Find the line with "Image resolution: width=1180" in the records below. Copy it and every line after it, up to and including the line with "Task: Click the circle".
==========
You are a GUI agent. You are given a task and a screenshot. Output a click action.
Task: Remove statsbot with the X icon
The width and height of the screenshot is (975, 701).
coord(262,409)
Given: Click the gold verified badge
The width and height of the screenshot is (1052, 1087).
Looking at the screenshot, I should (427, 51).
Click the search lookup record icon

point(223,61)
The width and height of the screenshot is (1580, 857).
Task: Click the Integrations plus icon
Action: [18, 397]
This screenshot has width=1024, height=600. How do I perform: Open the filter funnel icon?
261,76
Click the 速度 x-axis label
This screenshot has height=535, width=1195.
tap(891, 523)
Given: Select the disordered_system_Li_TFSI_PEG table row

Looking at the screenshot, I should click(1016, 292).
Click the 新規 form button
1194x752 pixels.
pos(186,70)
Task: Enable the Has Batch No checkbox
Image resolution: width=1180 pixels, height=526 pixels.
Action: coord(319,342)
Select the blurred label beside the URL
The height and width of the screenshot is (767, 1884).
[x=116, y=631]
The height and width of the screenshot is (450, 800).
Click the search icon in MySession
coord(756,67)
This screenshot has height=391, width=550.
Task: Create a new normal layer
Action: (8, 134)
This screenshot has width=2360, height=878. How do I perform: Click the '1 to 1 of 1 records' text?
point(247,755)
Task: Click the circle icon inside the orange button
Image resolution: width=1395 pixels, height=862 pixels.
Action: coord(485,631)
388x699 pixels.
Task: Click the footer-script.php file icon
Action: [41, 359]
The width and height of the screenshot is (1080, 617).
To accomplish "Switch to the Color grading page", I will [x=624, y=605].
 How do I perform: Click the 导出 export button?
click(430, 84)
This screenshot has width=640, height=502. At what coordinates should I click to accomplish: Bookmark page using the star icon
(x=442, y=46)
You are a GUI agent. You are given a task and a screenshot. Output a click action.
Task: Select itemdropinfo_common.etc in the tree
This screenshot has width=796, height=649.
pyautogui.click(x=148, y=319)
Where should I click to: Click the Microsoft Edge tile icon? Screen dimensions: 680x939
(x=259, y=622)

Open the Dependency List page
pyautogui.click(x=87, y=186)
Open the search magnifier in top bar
==========
▸ EXERCISE ANSWER
Image resolution: width=1180 pixels, height=526 pixels.
Action: coord(319,342)
Select the blurred label beside the URL
The height and width of the screenshot is (767, 1884).
[x=116, y=631]
The height and width of the screenshot is (450, 800).
Click the search icon in MySession
coord(756,67)
This screenshot has height=391, width=550.
Task: Create a new normal layer
Action: (8, 134)
This screenshot has width=2360, height=878. How do I perform: Click the '1 to 1 of 1 records' text?
point(247,755)
Task: Click the circle icon inside the orange button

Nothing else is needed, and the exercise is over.